A group of "non-black voters" challenged the new map, leading to Louisiana v. Callais, claiming that the creation of a second majority-Black district violated their rights under the Equal Protection Clause and the Fourteenth and Fifteenth Amendment. A three judge panel of the District Court for the Western District of Louisiana ruled 2-1 that the new map was racially gerrymandered and violated the constitutional rights of the plaintiffs, and blocked use of the new map in May 2024. The state requested an emergency stay from the Supreme Court, as it was too close to the 2024 election to draw new maps, which the Supreme Court granted, allowing the new 2025 maps to be used for that election cycle while litigation continued. Both the state and black voters challenged the district court's findings to the Supreme Court, which granted certaorari. The Court first heard the case in March 2025, but in an unusual move, requested a second oral session held October 2025, with request for the parties and amici to focus on the Fourteenth and Fifteenth Amendment aspects. Further, with the second oral session, the state of Louisiana told the court it was no longer defending the January 2025 map and instead supported the arguments on being racially gerrymanders; this came admist a push for mid-decade redistricting in 2025 by president Donald Trump as to hold Republican control of the U.S. House of Representatives. The court issued its decision on April 29, 2026, ruling that the creation of majority-minority districts under the VRA was unconstitutional, and significantly limited the applicability of the VRA to bring claims of racial gerrymandering to the courts.

==== Other cases ====

In addition, other active cases filed against Louisiana targeted the state legislative and Louisiana Supreme Court maps under Section 2 of the VRA. The case challenging the district map of the State Supreme Court, Chisom v. Louisiana, has been active since 1986, and resulted in a 1992 consent decree in which the district map would not violate Section 2. The state filed a petition to dissolve the consent decree in 2021 but was rejected by a district court, after which the state appealed to the 5th Circuit, which held oral arguments in March 2023.

=== Georgia ===
Several lawsuits were filed against Georgia to challenge congressional and state legislative maps under Section 2. The congressional map cases largely argue for another minority-opportunity district in the Metro Atlanta region. The Northern District ruled in October 2023 that the Georgia legislature must redraw the congressional and legislative maps to support the minority-opportunity district in Metro Atlanta by December 9, 2023, or else the court will draw such maps. The same day, a special session was called by Governor Brian Kemp for November 28, 2023 to redraw the maps.

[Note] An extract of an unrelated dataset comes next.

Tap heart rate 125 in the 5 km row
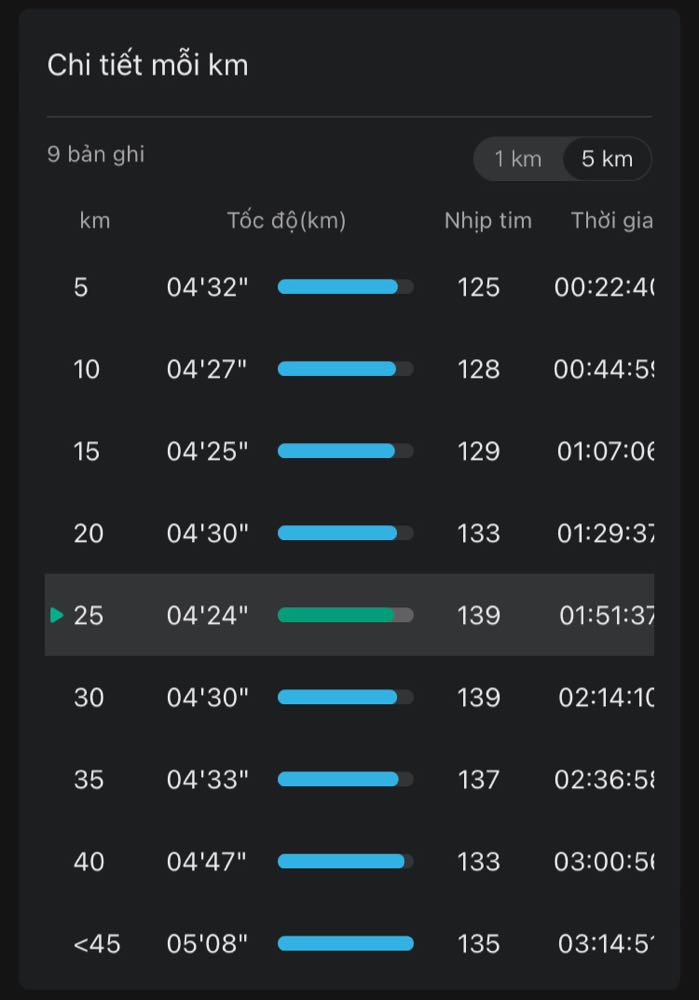699x1000 pixels. tap(478, 287)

In addition, a lawsuit, Rose v. Raffensperger, was filed against the at-large election method used for electing members of the Georgia Public Service Commission under Section 2. The Northern District ruled in favor of the plaintiffs, ordering that the elections for two seats on the GAPSC be postponed until the election method is changed. An appeal was filed by the state to the 11th Circuit, where litigation continues; an emergency stay of the Northern District's order was granted by the 11th Circuit but was then vacated by the U.S. Supreme Court in August 2022.

=== Other states ===

At the time of the decision, several other federal court cases across 10 states, including South Carolina and Texas, argued against congressional, legislative, and other district maps as violating Section 2. Stays were issued in several of these cases prior to the Milligan decision.